In this short tutorial I am going to explain you how you can parse a webpage in PHP using the cURL library.
First of all, you want to remove any css/html formats from your results, this will ensure you a very clean result, so we will set an text/plain header format.
header('Content-Type: text/plain; charset=utf-8;');
Now, it’s time to create our function wich will scrape the content of a website.
function getUrl($url) {
if(@function_exists('curl_init')) {
$ch = curl_init();
curl_setopt($ch, CURLOPT_URL, $url);
curl_setopt($ch, CURLOPT_USERAGENT, 'Mozilla/5.0 (compatible; Crawler version 1)');
curl_setopt($ch, CURLOPT_RETURNTRANSFER, 1);
curl_setopt($ch, CURLOPT_HEADER, 1);
curl_setopt($ch, CURLOPT_FOLLOWLOCATION, true);
$site = curl_exec($ch);
curl_close($ch);
} else {
global $site;
$site = file_get_contents($url);
}
return $site;
};
Notice that we have an else condition, where we use file_get_contents, so if cURL fails, then you will still get the content of the website.

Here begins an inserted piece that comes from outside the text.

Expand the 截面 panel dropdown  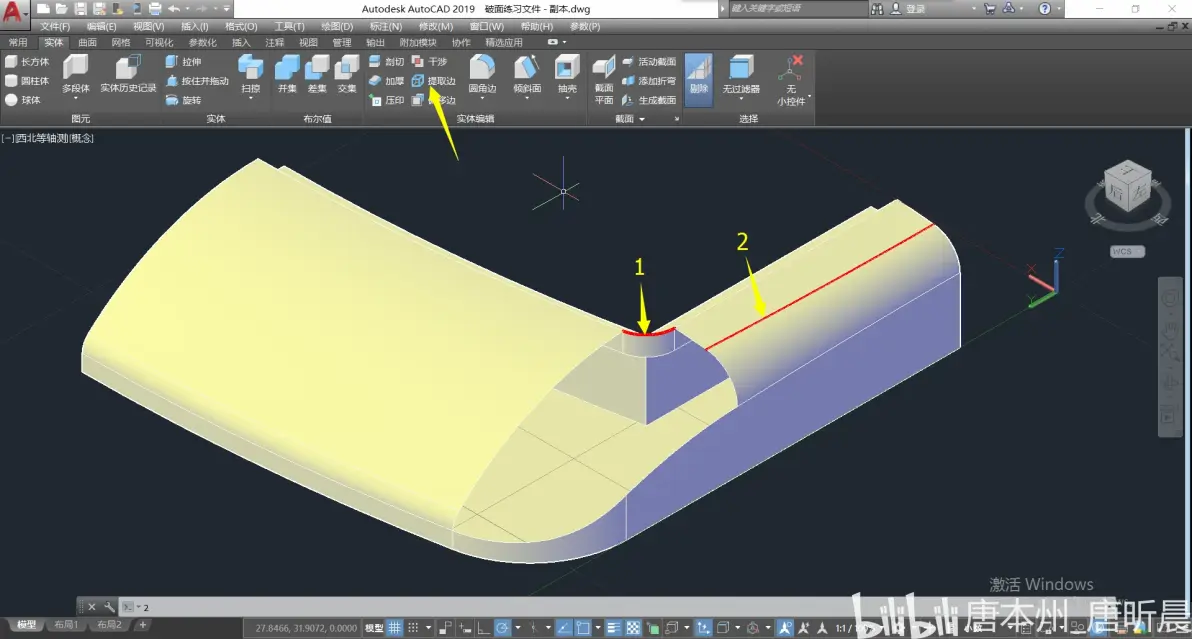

We can crawl multiple sites at once, by defining an array with them, so let’s do that:
$url = array('http://pricop.net', 'http://YourWebSite.com');
After we created the array, now we must take each value from it, and scrape the content in order to obtain the Title, Meta Description, Meta Keywords, Url’s and ofcourse the actual content.
So last part of the code:
foreach($url as $x) {
$content = getUrl($x);
preg_match('#<title>(.*)</title>#i', $content, $title);
preg_match('/<head>.+<meta name="description" content=.([^"\']+)/is', $content, $description);
preg_match('/<head>.+<meta name="keywords" content=.([^"\']+)/is', $content, $keywords);
preg_match_all('/href=.([^"\' ]+)/i', $content, $anchor);
preg_match('/<body.*?>(.*?)<\/body>/is', $content, $body);
echo "\nTitle: "; print_r($title[1]);
echo "\nDescription: "; print_r($description[1]);
echo "\nKeywords: "; print_r($keywords[1]);
echo "\nUrls: "; print_r($anchor[1]);
echo "\nContent: "; print_r($body[1]);
echo "************************************************************************************";
}
You can even store the informations into a database, and create your own search engine really easly.